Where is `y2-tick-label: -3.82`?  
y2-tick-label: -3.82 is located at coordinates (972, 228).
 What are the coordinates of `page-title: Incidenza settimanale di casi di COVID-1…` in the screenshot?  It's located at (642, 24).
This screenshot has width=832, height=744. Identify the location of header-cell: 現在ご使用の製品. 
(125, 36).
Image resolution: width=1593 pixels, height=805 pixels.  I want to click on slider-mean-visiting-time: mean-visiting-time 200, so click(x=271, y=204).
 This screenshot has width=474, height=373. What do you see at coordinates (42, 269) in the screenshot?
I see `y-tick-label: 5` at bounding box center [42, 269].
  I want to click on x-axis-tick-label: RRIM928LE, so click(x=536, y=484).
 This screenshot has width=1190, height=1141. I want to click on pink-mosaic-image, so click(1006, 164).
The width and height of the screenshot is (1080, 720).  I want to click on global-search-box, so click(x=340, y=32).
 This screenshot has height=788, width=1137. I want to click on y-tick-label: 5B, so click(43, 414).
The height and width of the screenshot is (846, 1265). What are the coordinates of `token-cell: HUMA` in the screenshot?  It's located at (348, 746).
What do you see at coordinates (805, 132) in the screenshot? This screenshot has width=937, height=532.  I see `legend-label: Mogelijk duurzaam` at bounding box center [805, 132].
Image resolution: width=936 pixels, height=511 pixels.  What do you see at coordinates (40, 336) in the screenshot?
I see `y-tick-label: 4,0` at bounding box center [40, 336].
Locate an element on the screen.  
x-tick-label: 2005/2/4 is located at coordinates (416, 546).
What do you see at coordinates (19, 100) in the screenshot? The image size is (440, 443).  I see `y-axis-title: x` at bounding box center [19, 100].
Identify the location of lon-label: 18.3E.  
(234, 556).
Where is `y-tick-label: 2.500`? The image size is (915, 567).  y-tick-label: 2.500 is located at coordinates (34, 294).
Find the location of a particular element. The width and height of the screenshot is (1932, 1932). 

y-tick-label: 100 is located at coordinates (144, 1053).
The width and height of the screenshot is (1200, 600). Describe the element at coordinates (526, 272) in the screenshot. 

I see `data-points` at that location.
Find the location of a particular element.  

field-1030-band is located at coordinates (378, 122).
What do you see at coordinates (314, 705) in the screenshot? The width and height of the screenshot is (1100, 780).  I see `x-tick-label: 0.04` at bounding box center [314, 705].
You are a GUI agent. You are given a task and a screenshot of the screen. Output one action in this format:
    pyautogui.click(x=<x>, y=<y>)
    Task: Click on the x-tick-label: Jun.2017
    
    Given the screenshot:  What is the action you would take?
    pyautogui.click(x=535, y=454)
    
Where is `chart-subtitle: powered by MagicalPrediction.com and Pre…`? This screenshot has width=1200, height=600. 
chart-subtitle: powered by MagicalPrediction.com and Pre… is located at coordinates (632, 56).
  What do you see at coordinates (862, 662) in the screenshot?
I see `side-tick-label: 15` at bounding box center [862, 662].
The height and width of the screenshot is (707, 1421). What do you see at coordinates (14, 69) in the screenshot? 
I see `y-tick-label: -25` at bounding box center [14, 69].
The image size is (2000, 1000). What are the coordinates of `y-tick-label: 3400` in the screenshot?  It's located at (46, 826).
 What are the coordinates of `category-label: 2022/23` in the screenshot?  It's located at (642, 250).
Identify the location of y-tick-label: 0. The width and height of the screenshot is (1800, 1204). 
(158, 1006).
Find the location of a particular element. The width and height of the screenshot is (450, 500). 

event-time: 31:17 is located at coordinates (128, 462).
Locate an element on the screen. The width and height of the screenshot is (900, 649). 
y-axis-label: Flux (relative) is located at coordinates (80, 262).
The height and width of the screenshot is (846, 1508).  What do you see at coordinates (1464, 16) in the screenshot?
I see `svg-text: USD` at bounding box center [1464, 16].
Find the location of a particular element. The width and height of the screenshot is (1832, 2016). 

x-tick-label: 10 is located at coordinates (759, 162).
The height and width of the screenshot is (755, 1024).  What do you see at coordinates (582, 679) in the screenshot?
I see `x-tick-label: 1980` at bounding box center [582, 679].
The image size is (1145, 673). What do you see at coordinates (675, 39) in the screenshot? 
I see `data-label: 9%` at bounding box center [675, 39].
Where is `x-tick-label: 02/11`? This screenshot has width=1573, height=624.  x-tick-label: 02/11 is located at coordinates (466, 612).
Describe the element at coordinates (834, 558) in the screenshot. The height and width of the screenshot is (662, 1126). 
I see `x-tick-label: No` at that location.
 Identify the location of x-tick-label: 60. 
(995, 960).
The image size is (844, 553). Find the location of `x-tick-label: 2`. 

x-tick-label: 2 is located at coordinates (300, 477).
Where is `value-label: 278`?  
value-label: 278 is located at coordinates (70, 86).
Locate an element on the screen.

○ ○ ○

WHAT TO WORK ON. Please reproduce the records from the line containing "The height and width of the screenshot is (755, 1024)." through the end of the records, inclusive, without changing anything.

OUTPUT OF THE TASK.
The height and width of the screenshot is (755, 1024).  What do you see at coordinates (582, 679) in the screenshot?
I see `x-tick-label: 1980` at bounding box center [582, 679].
The image size is (1145, 673). What do you see at coordinates (675, 39) in the screenshot? 
I see `data-label: 9%` at bounding box center [675, 39].
Where is `x-tick-label: 02/11`? This screenshot has width=1573, height=624.  x-tick-label: 02/11 is located at coordinates (466, 612).
Describe the element at coordinates (834, 558) in the screenshot. The height and width of the screenshot is (662, 1126). 
I see `x-tick-label: No` at that location.
 Identify the location of x-tick-label: 60. 
(995, 960).
The image size is (844, 553). Find the location of `x-tick-label: 2`. 

x-tick-label: 2 is located at coordinates (300, 477).
Where is `value-label: 278`?  
value-label: 278 is located at coordinates (70, 86).
Locate an element on the screen.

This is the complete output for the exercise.